Adam: The Norwood Suite is a game about visiting, and working in, the best hotel in the world. The Norwood isn’t a great hotel because it has particularly comfortable beds or a great bar, it’s great because it’s a concert hall and an art gallery and a place for a bunch of interesting people to hang out and discuss music theory.
“Oh no,” you might be thinking. “I don’t want to discuss music theory or to listen to other people discussing music theory. That sounds like it’d either go over my head, under my radar or just bore me to death.”

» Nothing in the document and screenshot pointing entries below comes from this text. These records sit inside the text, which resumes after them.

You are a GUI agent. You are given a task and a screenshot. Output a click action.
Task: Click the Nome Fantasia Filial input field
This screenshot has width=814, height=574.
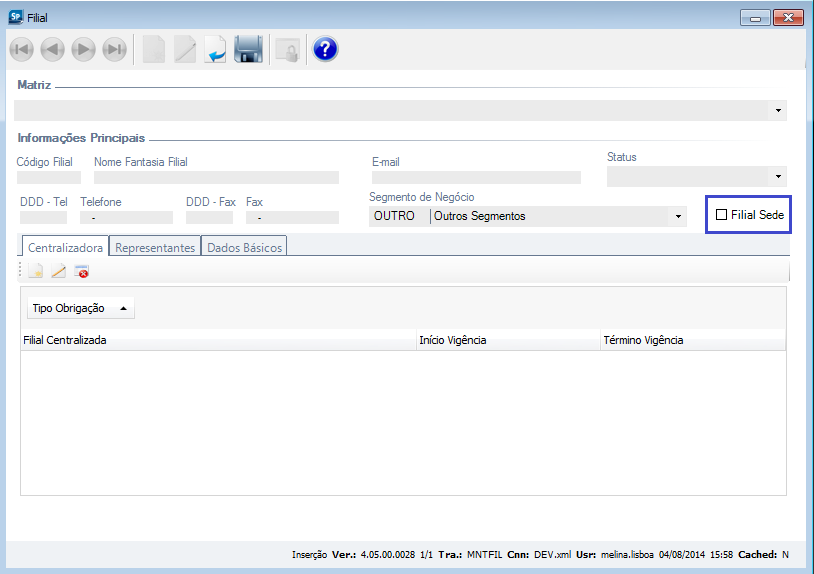[x=215, y=178]
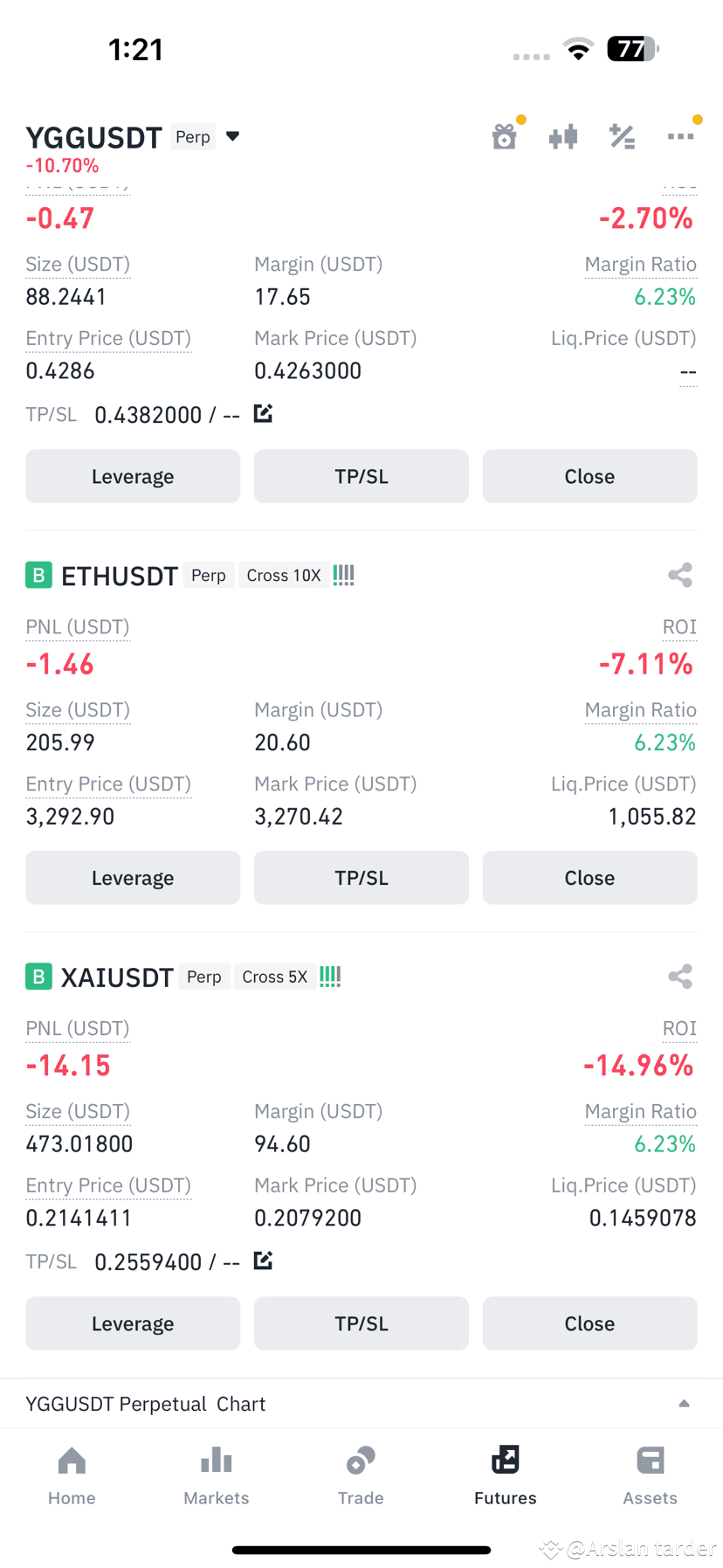Expand the YGGUSDT Perpetual Chart panel
Image resolution: width=723 pixels, height=1568 pixels.
click(685, 1404)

The reason The Norwood Suite is so great is that it delivers all of its cleverness without showing off or condescending. It’s like having a conversation with a very smart and generous person, who leaves you wanting to know more about a hundred different topics, but always feels like a storyteller rather than a professor. It’s a game I’m comfortable to wander around and to study, to enjoy and to analyse.

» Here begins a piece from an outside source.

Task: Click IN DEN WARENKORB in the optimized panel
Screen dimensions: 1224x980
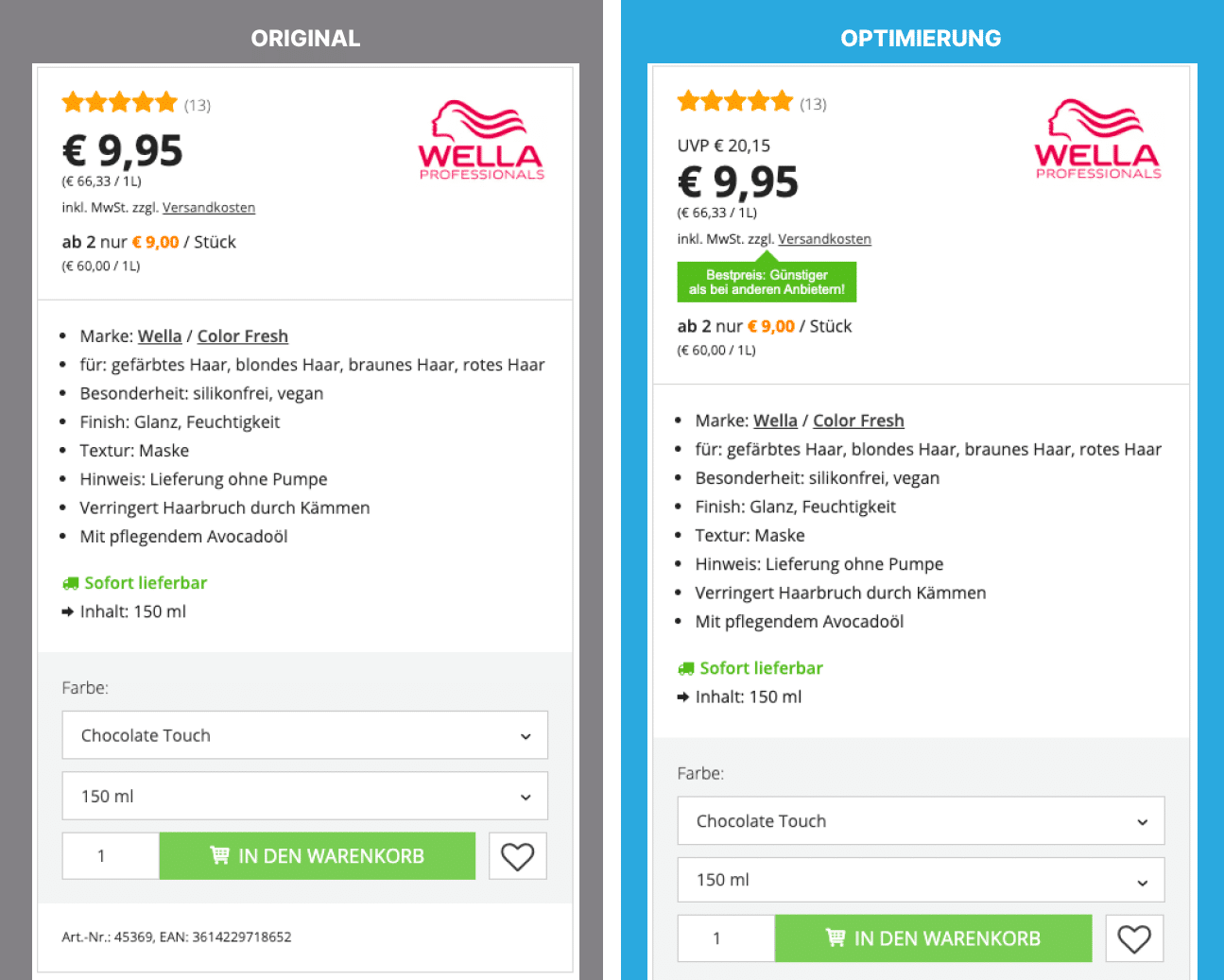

There have been many musical games, from Gitaroo Man to Amplitude and Epic Mickey 2, but The Norwood Suite is the most thoughtful and joyous one I’ve encountered. It’s faintly sinister too, which is great if you like that sort of thing (I absolutely do).
Alice: Despite the giant stone heads, the slicing machine with feet and the head of a dachshund, the musical bowling pins dominating a hall, the eyeball in the Wi-Fi router, the book of spiders, the grasping hands around a doorway, the impossible sheet music, the secret diorama tunnels burrowing through the building, the murals of man and beast, the bedroom containing a miniature city bopping to a beat, the giant mushrooms, and the piano in the oven, the Hotel Norwood is not a strange place. It just is. I adore the bricolage style throwing together so many disparate objects, styles, and motifs so intensely that the hotel is just itself – often surprising but never kooky.
It’s a great place to visit but, as Adam says, the way the building intertwines with the stories of everyone drawn to it is extra-great. It’s a catalyst for a life-changing visits. I still find parts of the hotel — and especially of some guests’ stories — popping back into my mind.